Creamy Chicken and Rice Casserole
This creamy chicken and rice casserole is an easy, family-friendly dinner made with tender chicken, fluffy rice, broccoli, cheddar cheese, and a buttery panko topping. It's perfect for busy weeknights, make-ahead meals, and freezer-friendly comfort food.
Prep Time 15 minutes mins
Cook Time 30 minutes mins
Total Time 45 minutes mins
Course Comfort Food, Weeknight Dinner
Cuisine American Comfort Food
Servings 6 people
Calories 520 kcal
- 3 cups shredded rotisserie chicken
- 3 cups par-cooked long grain white or Jasmine rice
- 1 10.5-ounce can cream of chicken soup
- 4 ounces cream cheese softened
- ½ cup sour cream
- ¼ cup milk
- 2 cups broccoli florets
- 2 cups shredded sharp cheddar cheese divided
- 1 cup panko breadcrumbs
- 2 tablespoons melted butter
- 1 teaspoon garlic powder
- ½ teaspoon onion powder
- Salt and black pepper to taste
Preheat the oven to 375°F and grease a 9x13-inch baking dish.
Mix the soup, cream cheese, sour cream, milk, garlic powder, onion powder, salt, and pepper until smooth.

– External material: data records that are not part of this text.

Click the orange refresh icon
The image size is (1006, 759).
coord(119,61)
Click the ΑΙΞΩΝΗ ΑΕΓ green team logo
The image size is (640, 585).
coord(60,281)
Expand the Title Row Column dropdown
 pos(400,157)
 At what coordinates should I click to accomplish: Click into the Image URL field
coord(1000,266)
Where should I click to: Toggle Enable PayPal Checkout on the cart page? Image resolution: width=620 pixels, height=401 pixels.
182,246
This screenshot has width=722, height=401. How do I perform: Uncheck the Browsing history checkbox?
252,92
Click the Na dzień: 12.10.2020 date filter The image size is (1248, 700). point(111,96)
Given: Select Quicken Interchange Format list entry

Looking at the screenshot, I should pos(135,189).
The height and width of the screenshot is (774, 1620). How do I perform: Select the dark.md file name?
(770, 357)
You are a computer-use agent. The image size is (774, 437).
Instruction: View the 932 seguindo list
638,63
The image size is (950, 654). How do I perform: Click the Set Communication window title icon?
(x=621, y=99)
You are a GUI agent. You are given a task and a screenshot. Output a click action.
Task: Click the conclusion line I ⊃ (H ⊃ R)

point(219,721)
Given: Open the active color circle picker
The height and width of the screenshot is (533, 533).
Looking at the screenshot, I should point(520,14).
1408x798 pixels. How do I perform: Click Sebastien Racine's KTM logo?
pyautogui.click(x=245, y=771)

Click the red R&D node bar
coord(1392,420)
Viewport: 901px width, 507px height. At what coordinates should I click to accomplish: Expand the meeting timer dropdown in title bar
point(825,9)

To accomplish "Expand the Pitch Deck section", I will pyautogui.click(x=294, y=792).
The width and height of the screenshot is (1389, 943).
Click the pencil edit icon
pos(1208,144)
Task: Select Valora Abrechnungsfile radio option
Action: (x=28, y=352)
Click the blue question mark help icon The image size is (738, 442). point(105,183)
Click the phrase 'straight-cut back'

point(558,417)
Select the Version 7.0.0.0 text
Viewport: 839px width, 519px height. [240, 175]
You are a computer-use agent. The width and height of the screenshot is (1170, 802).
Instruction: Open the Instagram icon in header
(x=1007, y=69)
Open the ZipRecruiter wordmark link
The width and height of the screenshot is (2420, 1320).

Fold in the chicken, rice, broccoli, and 1 cup of the cheddar cheese.
Spread the mixture evenly into the prepared baking dish.
Top with the remaining cheddar cheese.
Toss the panko with melted butter and sprinkle evenly over the casserole.
Bake for 30 minutes, or until hot and bubbling around the edges. Broil for 1–2 minutes if you'd like an extra-crispy topping.
Let the casserole rest for 5–10 minutes before serving.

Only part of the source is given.